Mother Jones illustration; Erin Hooley/Chicago Tribune/Tribune News Service/Getty
The Supreme Court has rejected a federal appeals court’s attempt to end telemedicine and mail-order abortions, hitting pause on a fast-moving case that threatened to decimate access to abortion pills nationwide.
The one-paragraph SCOTUS order, issued late Thursday afternoon, means that for the foreseeable future, the abortion pill mifepristone can continue to be prescribed via telehealth and sent through the mail, even to patients living in states where abortion is banned.
“The number one message that we want to get across is that telehealth care is still available across the country,” said Lizzy Hinkley, legal director of the Abortion Coalition for Telemedicine.
Abortion patients, providers, and advocates have been in turmoil since May 1, when the far-right Fifth Circuit Court of Appeals issued an order suspending FDA rules that allowed online dispensing of mifepristone. That order was stayed by Justice Samuel Alito for 10 days while the Supreme Court struggled to decide how to proceed in a potentially monumental—and politically explosive—case.

» Records shown:

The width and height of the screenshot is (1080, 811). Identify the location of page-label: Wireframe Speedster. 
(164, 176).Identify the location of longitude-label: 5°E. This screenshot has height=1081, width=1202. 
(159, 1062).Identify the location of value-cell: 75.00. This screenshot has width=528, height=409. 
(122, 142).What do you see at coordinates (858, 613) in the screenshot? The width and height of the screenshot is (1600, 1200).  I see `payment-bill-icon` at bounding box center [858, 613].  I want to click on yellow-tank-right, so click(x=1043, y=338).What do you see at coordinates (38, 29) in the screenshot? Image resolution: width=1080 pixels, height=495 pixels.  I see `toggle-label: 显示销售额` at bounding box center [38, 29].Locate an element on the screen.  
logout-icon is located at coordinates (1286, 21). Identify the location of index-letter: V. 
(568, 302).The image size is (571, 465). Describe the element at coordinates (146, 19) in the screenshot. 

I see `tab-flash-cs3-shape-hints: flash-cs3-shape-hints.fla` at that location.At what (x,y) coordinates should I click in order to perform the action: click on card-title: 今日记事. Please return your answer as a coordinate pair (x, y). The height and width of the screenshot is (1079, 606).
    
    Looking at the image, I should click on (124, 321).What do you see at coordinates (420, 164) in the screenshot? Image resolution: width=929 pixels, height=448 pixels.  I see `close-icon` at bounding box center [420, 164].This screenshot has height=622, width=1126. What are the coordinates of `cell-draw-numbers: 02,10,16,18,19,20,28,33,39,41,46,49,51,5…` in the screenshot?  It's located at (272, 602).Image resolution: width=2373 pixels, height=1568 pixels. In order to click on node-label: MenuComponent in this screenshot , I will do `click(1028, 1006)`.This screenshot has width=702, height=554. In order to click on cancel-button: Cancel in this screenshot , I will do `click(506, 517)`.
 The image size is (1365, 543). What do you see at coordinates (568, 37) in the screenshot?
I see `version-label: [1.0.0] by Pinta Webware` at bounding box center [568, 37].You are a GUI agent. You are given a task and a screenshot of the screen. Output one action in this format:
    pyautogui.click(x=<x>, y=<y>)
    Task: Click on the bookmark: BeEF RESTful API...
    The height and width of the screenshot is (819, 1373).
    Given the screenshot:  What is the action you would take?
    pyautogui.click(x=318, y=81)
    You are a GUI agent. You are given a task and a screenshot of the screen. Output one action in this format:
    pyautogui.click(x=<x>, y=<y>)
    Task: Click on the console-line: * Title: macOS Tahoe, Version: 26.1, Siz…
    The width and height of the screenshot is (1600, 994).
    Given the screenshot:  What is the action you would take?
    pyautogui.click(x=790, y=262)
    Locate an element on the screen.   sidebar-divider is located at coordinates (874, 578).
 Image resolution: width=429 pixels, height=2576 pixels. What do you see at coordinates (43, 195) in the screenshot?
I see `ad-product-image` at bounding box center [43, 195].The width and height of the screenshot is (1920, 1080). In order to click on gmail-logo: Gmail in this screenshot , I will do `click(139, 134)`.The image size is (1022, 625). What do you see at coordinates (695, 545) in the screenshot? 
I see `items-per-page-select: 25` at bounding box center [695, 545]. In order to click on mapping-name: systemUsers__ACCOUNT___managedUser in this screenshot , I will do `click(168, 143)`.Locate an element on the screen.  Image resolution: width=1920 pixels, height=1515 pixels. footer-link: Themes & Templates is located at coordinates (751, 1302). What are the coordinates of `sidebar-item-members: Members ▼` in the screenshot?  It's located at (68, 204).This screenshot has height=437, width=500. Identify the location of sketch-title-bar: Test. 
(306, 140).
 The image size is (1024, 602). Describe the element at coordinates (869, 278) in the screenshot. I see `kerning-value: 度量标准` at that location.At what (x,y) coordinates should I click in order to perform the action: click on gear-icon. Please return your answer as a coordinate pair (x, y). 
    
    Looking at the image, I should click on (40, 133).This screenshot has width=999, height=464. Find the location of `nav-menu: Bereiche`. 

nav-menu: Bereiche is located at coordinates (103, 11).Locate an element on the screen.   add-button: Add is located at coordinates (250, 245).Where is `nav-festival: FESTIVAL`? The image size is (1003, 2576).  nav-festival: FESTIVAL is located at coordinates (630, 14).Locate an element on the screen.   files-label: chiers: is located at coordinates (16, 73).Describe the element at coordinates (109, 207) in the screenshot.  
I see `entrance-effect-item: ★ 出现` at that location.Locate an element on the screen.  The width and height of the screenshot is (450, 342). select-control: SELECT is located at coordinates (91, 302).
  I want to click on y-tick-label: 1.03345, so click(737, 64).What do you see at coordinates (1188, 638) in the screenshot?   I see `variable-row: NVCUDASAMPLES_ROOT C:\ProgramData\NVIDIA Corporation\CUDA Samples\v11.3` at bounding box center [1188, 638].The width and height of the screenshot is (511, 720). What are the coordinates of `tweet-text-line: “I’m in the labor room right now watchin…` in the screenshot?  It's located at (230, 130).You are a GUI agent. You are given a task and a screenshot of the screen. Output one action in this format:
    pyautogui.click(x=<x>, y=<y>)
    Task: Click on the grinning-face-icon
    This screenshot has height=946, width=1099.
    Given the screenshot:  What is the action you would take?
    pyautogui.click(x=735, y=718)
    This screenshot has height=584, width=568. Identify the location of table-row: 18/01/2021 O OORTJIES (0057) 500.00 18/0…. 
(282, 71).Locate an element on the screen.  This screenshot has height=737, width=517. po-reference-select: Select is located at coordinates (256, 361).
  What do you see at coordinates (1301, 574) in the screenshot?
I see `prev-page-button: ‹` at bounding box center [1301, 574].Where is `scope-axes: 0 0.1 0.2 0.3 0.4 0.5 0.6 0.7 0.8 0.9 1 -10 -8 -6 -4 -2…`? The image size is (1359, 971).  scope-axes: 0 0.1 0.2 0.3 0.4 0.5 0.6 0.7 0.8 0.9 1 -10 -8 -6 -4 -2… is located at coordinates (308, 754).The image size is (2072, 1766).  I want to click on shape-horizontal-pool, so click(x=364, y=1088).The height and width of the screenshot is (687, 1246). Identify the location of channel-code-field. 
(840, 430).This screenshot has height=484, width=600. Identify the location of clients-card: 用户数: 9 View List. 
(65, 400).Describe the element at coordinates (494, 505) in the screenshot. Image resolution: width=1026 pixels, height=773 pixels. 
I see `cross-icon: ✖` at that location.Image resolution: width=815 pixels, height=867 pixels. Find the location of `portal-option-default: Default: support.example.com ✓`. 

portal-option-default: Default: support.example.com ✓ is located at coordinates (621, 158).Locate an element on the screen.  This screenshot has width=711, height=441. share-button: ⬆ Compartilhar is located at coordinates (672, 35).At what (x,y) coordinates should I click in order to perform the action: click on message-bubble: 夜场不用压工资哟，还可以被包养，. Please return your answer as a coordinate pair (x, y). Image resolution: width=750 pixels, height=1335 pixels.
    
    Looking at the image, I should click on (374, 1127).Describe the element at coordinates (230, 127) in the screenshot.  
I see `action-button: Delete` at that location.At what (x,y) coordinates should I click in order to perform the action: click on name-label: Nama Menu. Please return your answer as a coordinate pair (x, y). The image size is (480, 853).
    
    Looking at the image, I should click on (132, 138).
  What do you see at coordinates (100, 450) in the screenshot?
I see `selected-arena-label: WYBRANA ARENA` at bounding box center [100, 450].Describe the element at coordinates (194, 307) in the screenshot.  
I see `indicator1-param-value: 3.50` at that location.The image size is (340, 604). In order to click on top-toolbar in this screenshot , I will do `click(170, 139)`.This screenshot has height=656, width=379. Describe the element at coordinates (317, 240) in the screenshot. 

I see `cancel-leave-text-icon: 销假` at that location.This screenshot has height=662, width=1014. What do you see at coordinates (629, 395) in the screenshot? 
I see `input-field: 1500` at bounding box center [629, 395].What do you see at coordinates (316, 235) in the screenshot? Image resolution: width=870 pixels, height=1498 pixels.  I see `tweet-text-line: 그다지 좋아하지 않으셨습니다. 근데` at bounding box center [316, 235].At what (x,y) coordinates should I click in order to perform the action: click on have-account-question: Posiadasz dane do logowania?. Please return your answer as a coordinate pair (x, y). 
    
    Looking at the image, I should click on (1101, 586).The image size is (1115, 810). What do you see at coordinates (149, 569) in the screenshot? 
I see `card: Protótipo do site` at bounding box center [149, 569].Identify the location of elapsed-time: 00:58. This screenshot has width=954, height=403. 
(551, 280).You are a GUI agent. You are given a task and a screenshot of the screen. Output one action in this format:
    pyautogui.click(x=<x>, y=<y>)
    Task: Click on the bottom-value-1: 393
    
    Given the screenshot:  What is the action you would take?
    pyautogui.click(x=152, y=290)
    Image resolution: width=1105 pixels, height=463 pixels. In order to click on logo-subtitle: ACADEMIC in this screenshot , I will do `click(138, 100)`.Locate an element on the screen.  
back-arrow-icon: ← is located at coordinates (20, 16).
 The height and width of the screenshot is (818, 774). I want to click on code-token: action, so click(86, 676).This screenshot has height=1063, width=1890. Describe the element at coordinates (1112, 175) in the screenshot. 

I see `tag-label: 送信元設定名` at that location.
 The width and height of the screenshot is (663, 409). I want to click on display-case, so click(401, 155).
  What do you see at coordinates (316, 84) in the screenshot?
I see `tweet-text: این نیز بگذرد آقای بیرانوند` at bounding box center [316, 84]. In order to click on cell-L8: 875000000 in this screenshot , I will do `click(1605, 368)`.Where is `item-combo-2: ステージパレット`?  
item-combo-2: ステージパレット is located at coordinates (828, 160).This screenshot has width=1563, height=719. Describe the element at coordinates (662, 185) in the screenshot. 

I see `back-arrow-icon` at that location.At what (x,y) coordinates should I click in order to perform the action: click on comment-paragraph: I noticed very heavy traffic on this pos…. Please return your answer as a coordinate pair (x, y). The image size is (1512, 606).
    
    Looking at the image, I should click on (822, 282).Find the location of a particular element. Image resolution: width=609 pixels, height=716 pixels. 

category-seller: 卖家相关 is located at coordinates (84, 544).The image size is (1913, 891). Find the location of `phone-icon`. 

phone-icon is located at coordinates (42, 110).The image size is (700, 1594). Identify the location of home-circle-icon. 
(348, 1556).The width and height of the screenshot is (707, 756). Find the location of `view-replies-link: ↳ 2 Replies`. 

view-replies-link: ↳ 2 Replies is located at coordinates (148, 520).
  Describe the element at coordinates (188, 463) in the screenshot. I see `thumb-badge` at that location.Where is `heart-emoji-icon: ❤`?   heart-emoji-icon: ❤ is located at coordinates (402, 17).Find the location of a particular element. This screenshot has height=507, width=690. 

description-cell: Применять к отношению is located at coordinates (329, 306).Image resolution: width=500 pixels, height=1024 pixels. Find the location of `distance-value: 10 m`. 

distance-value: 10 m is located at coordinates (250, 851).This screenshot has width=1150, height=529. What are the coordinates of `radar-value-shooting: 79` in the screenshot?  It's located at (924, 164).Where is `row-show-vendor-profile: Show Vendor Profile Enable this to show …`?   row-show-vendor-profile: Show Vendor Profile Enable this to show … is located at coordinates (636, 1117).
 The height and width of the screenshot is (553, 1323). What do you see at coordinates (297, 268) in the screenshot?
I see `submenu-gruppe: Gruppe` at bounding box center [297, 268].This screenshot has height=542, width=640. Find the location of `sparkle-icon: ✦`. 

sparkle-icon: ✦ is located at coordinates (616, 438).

» Directions:
a) Answer these questions about the article on the Supreme Court abortion pill order:
(i) When was the Supreme Court's order issued?
(ii) What position does Lizzy Hinkley hold?
(iii) For how many days did Justice Samuel Alito stay the Fifth Circuit's order?
b) Supply the next part of the article on the Supreme Court abortion pill order, beginning after its final sentence.
The data has nothing to do with the work here.

» Responses to the exercise:
a)
(i) Late Thursday afternoon.
(ii) Legal director of the Abortion Coalition for Telemedicine.
(iii) 10 days.

b)
Since the 2022 Dobbs decision overturning Roe v. Wade, more than a dozen Republican-dominated legislatures have enacted laws that severely restrict or ban abortion within their borders. But over the past four years, the number of abortions has risen nationwide, including in states where abortion is almost entirely illegal.
Abortion foes blame Obama- and Biden-era FDA rule changes expanding access to mifepristone, one of two drugs used in the standard abortion-pill regimen, including a 2023 rule that eliminated a requirement for in-person dispensing. Now, almost two-thirds of abortions in the US happen with abortion pills, and nearly 30 percent occur by telemedicine.
Louisiana sued the FDA last fall, arguing that the 2023 rule change was arbitrary, capricious, and “avowedly political”—not based on sound science, the suit claimed, but on Democrats’ determination to negate the Supreme Court’s intent in Dobbs to return abortion policy to the states.
The FDA argued that the lawsuit would disrupt its own, ongoing review of mifepristone’s safety, announced last fall. Mifepristone’s manufacturers, Danco Laboratories and GenBioPro Inc., warned of the potentially dire consequences of allowing states to upend drug regulations put in place years or even decades ago.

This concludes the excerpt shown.